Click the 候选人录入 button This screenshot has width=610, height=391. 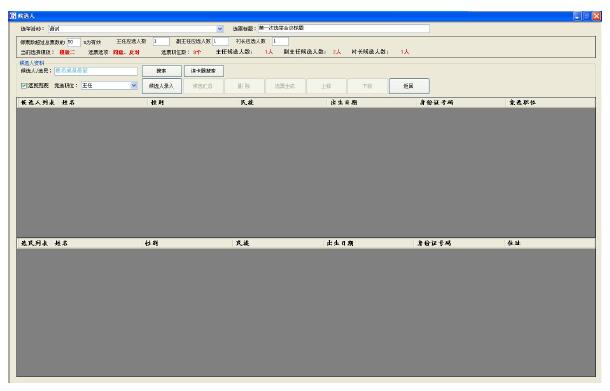[x=161, y=86]
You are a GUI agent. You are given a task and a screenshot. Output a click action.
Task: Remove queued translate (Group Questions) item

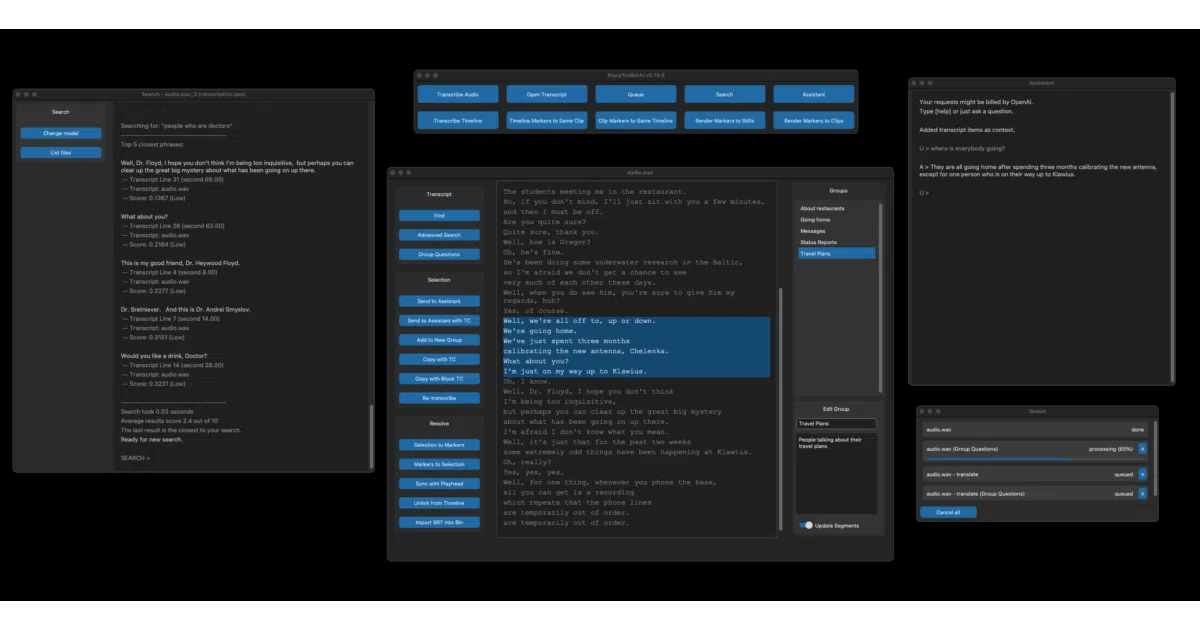(1143, 493)
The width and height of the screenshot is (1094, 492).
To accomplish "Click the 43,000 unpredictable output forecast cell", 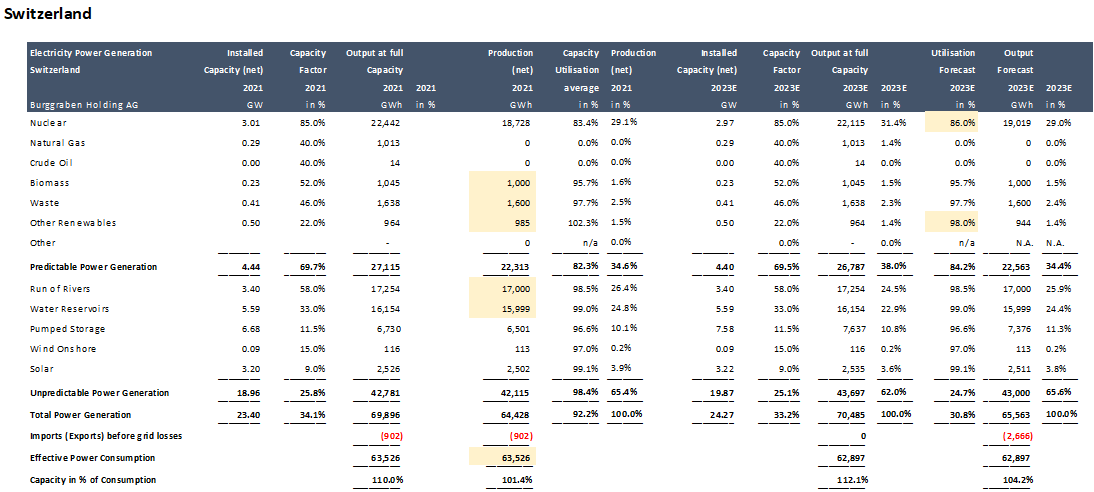I will pyautogui.click(x=1016, y=393).
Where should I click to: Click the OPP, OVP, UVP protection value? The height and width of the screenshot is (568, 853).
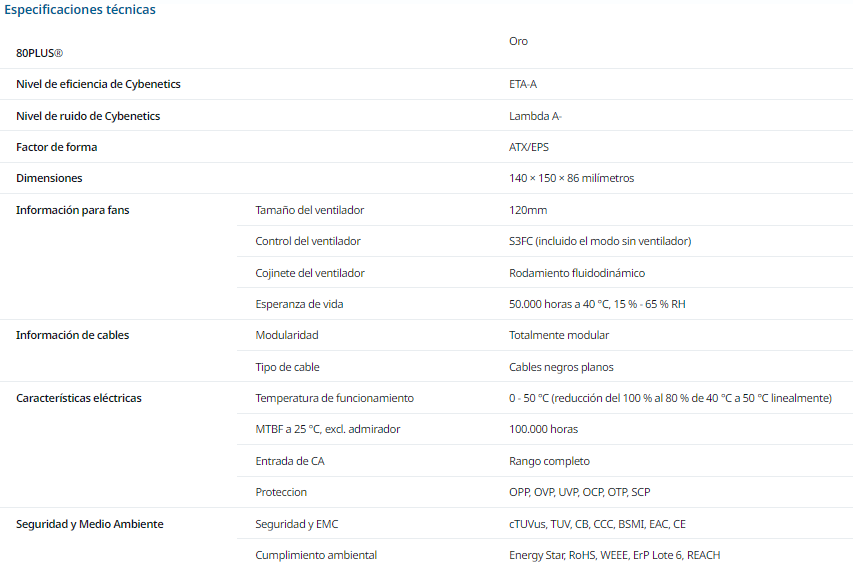pyautogui.click(x=579, y=492)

- - - - -

Starting at the line that contains "You are a GUI" and ending at the line that contains "The width and", transcribe the material above exactly, excluding pictures.

You are a GUI agent. You are given a task and a screenshot. Output a click action.
Task: Remove queued translate (Group Questions) item

(1143, 493)
The width and height of the screenshot is (1094, 492).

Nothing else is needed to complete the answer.